Il 25 gennaio 1958, in una conferenza stampa, il Comandante proclamò la crociata contro il socialcomunismo ma anche contro la DC. Spiegò che l’accordo con Covelli era fallito perché il PNM aveva messo «le sue forze a disposizione della DC e del governo». Previde per il PMP due milioni di voti alle ormai vicine politiche. Perfino Totò fu coinvolto nella rissa napoletana. Ha scritto Pietro Zullino nella sua biografia del Comandante: «Ospite della trasmissione televisiva per quiz Il Musichiere il povero Totò si lascia scappare sulla faccia di Mario Riva un incredibile “Viva Lauro!” che scatena il terremoto. Tambroni in persona telefona al presidente della RAI per chiarimenti. Chiede che il comico napoletano sia diffidato, multato, esiliato per sempre dal video. In effetti Totò vedrà penalizzato il suo compenso di centomila lire “per frase pubblicitaria”». Lo scandalo Celentano, lo vedete, è stato soltanto una replica di vecchie sceneggiate. Il 13 febbraio 1958 l’amministrazione Sansanelli, che era poi l’amministrazione Lauro, fu sciolta con decreto del Capo dello Stato.

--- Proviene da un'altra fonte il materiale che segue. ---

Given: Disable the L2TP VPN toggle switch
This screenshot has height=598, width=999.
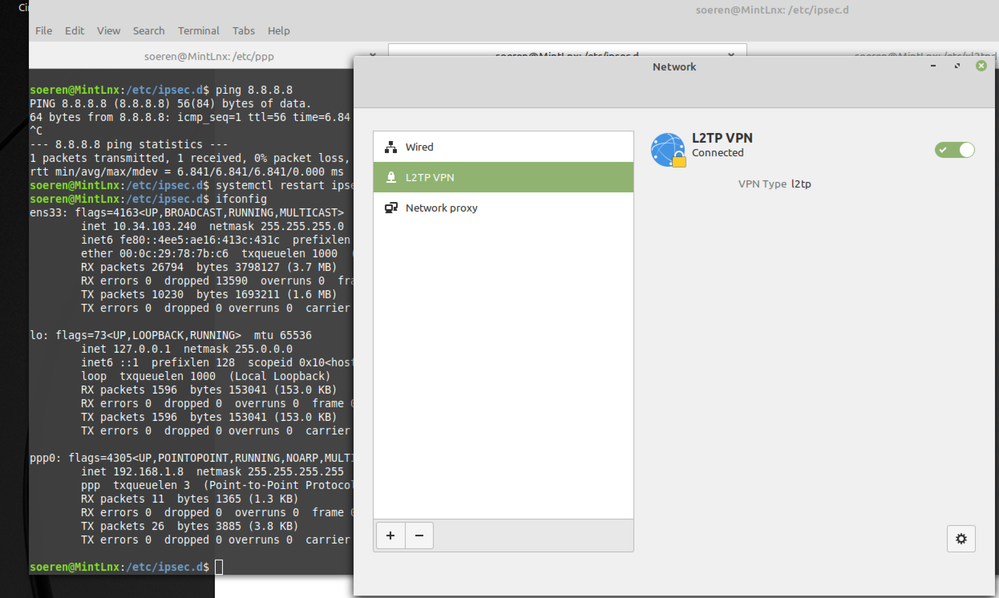Looking at the screenshot, I should 954,150.
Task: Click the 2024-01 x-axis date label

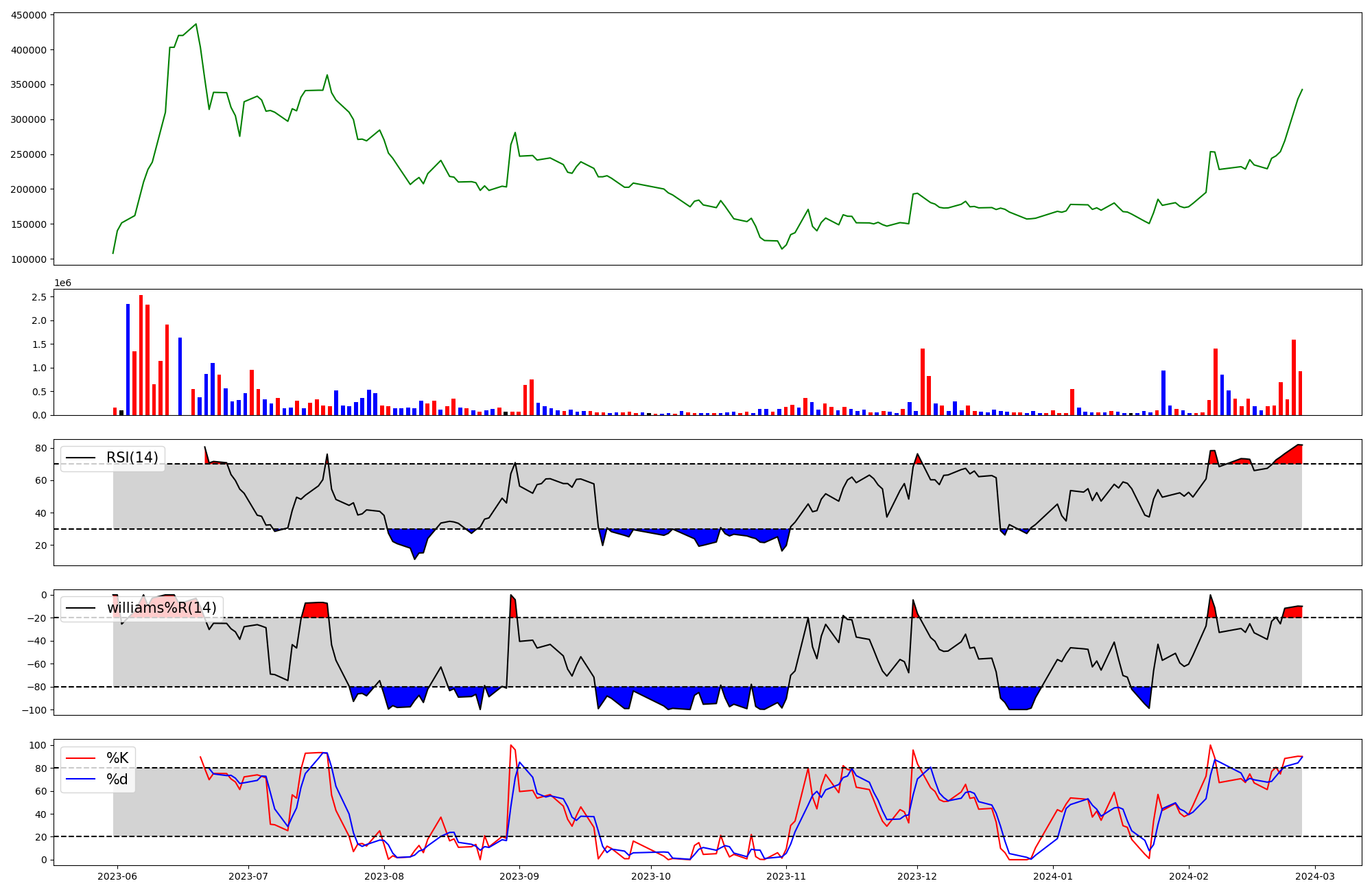Action: 1052,876
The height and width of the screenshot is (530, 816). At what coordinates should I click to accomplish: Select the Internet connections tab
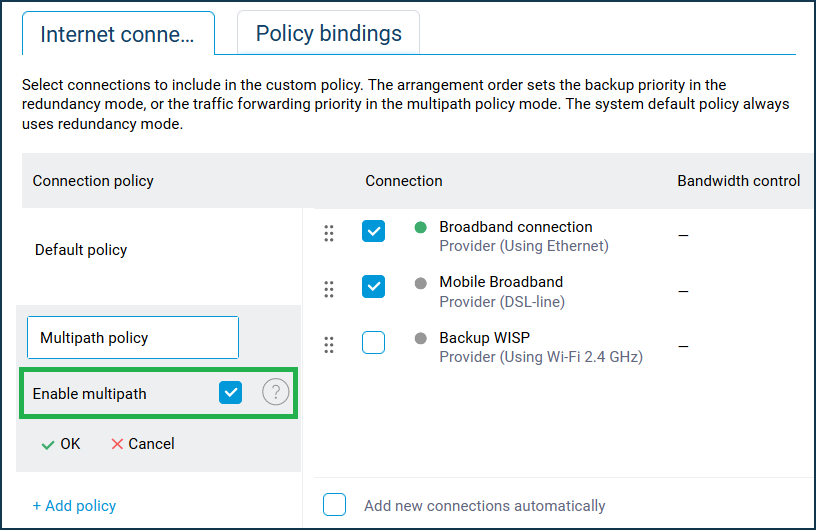(x=118, y=33)
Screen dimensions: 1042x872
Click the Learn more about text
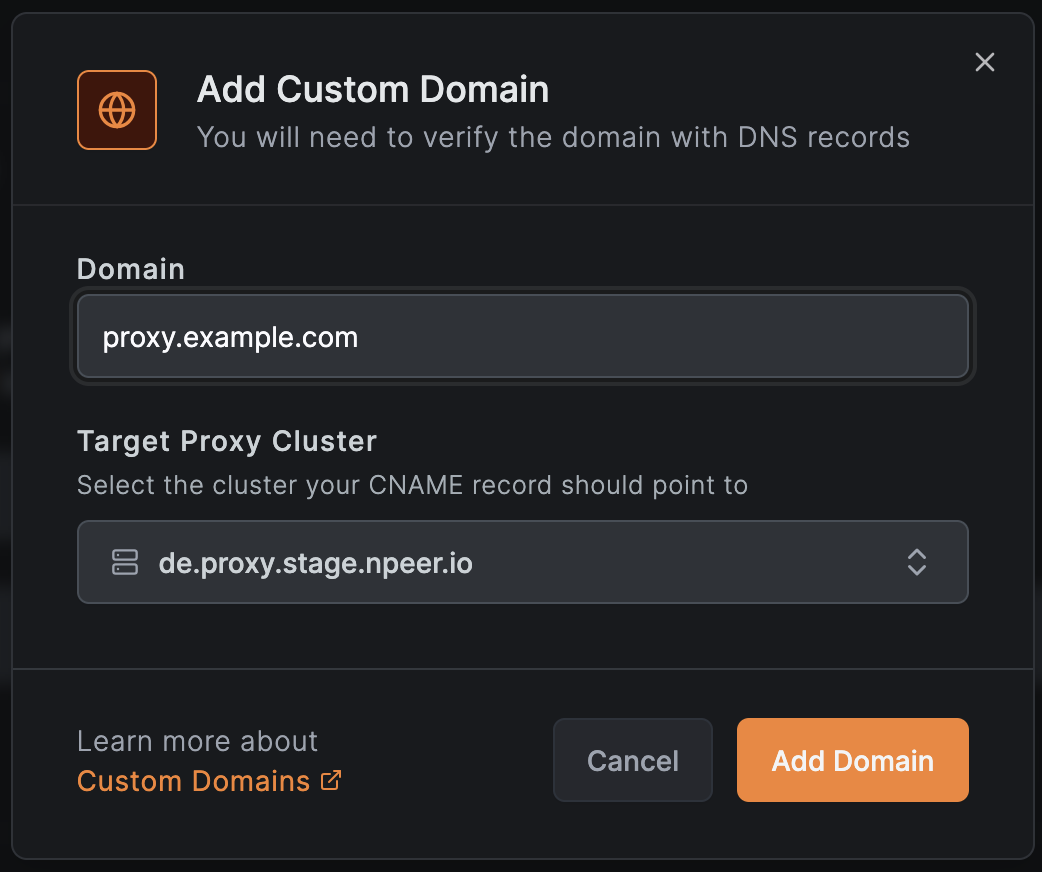coord(197,740)
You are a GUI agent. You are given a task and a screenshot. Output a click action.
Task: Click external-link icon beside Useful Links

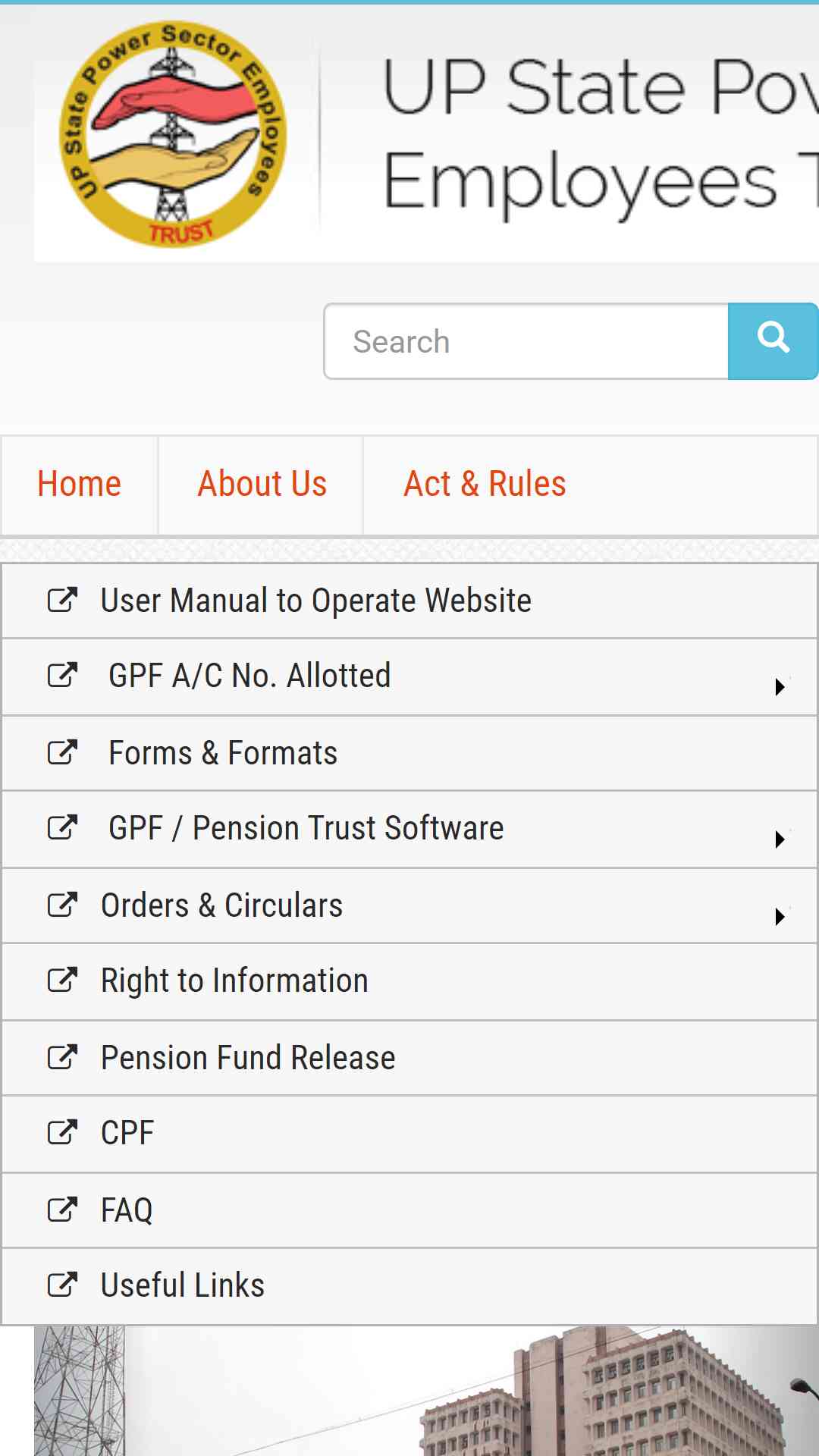tap(62, 1285)
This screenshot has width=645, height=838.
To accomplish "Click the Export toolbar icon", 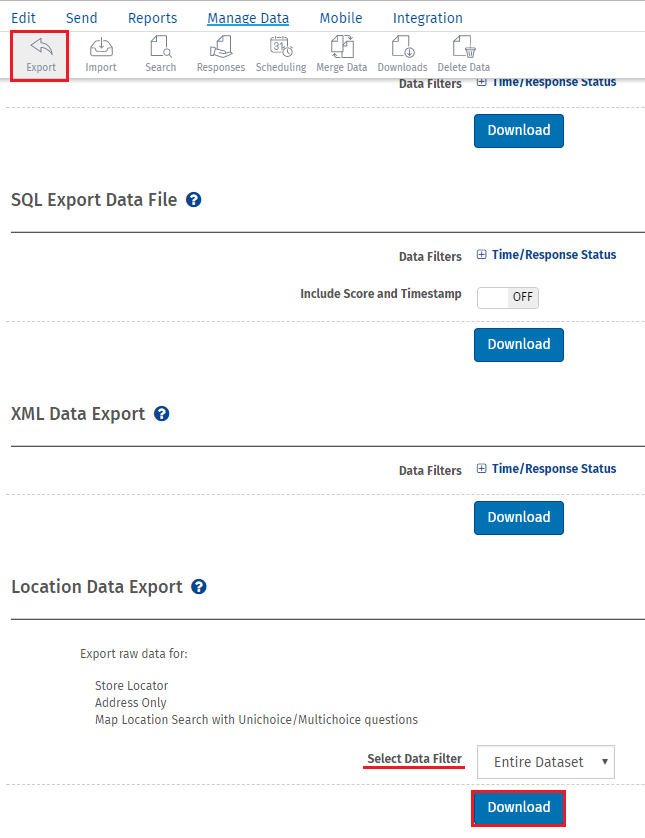I will click(x=41, y=54).
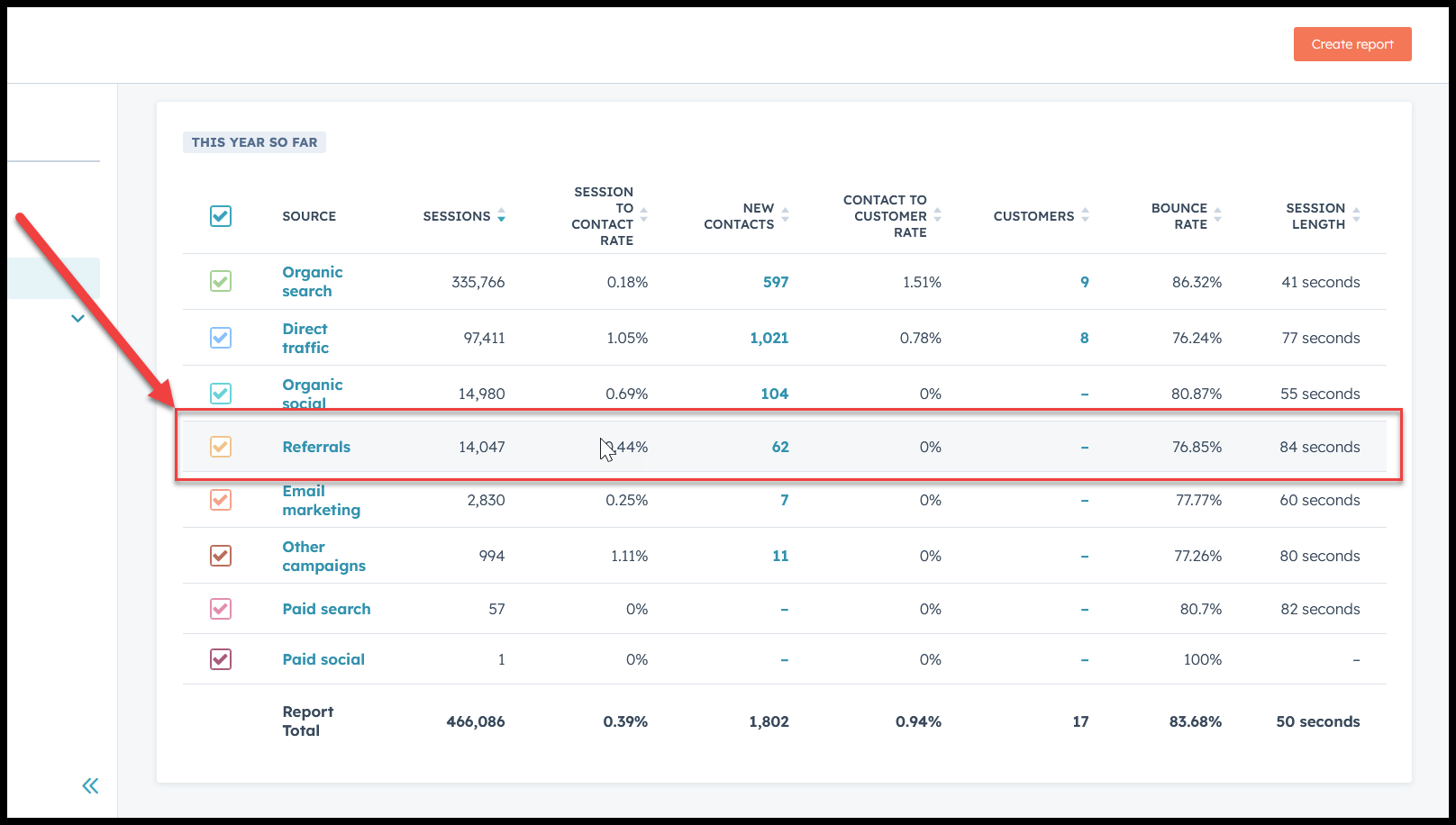This screenshot has height=825, width=1456.
Task: Open the Email marketing source link
Action: click(x=321, y=500)
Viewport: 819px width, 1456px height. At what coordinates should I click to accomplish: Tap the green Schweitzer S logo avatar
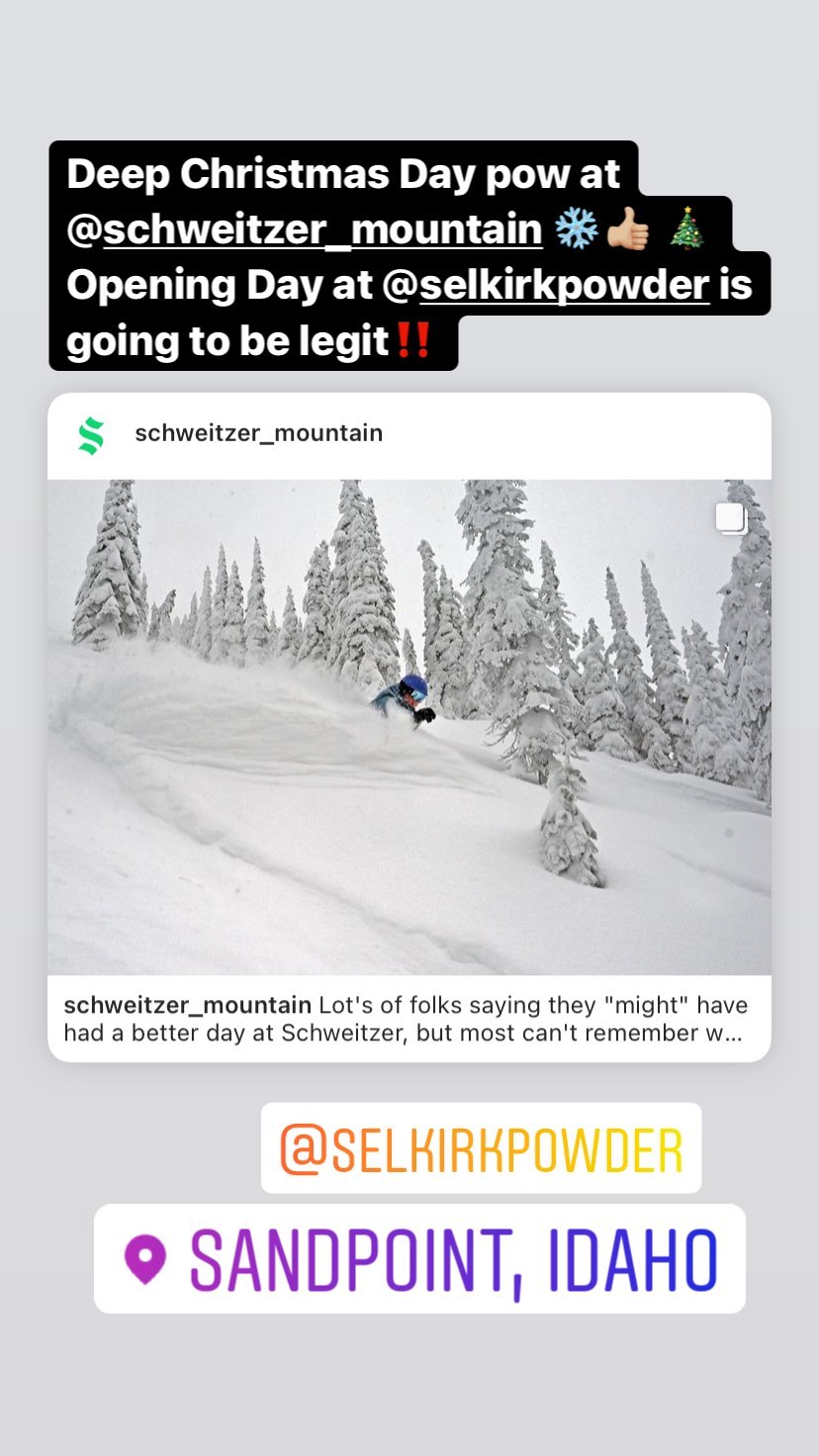[92, 435]
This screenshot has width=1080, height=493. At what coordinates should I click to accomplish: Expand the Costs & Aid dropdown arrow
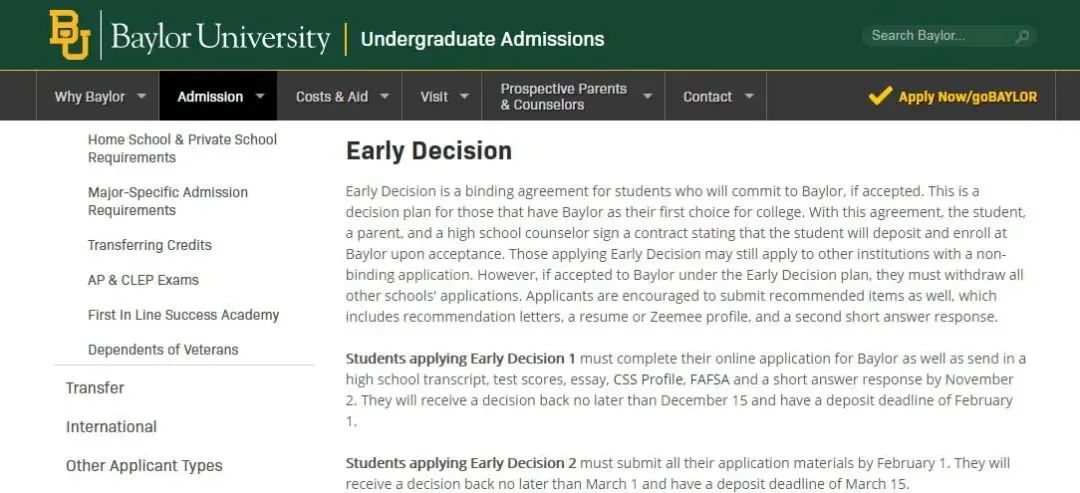[x=385, y=97]
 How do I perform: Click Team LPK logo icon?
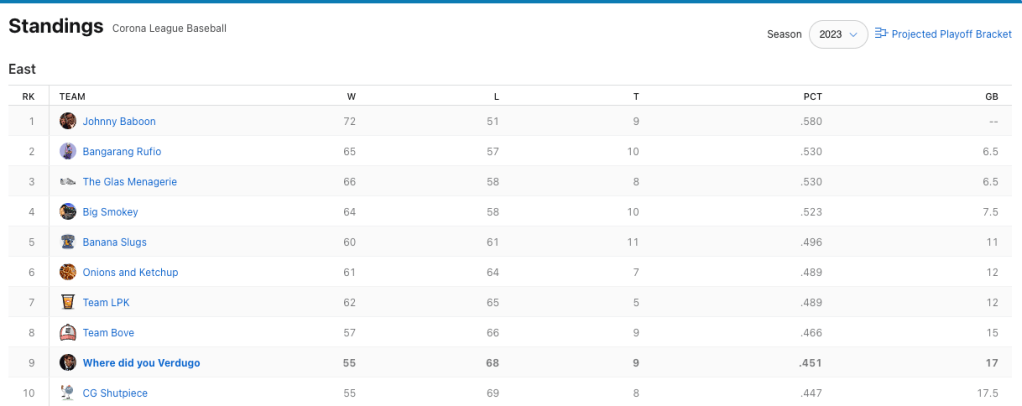(x=68, y=302)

Alle elezioni del 25 maggio 1958 Fanfani arrivò dunque con il piglio e il cipiglio del condottiero che è sicuro di sgominare i nemici. Aveva ottenuto che la Conferenza episcopale italiana gli desse un appoggio esplicito con una lettera, affissa alle porte delle chiese e letta pubblicamente in tutta Italia, che esortava a «votare uniti» per lo scudo crociato.

Il dinamismo fanfaniano diede ottimi frutti elettorali. La Democrazia cristiana conseguì il 42,4 per cento dei voti: restò ancora ben lontana dalle vette irraggiungibili del 18 aprile 1948, ma migliorò nettamente rispetto a cinque anni prima. Bene i socialisti (14,2 per cento), stabili i comunisti (22,7), male Lauro (2,6 per cento, settecentomila voti in tutto, poco più del rivale Covelli), stabili i liberali e i socialdemocratici, al lumicino i repubblicani con un fievole 1,4 e sette deputati in tutto.

La DC, nel suo appello agli elettori, aveva fatto riferimento – pro domo sua – anche agli avvenimenti francesi. Due settimane prima del voto, la Quarta Repubblica francese aveva chiuso la sua travagliata esistenza a causa della crisi algerina. De Gaulle era stato issato al governo con poteri d’emergenza. Fanfani aveva sottolineato che il marasma partitico francese era stato una delle ragioni profonde del collasso, e che ci voleva, perché la democrazia parlamentare reggesse, una formazione forte e salda, guidata da un uomo energico, che fosse il perno del Paese. Quella formazione era la DC, quell’uomo era lui, Amintore Fanfani.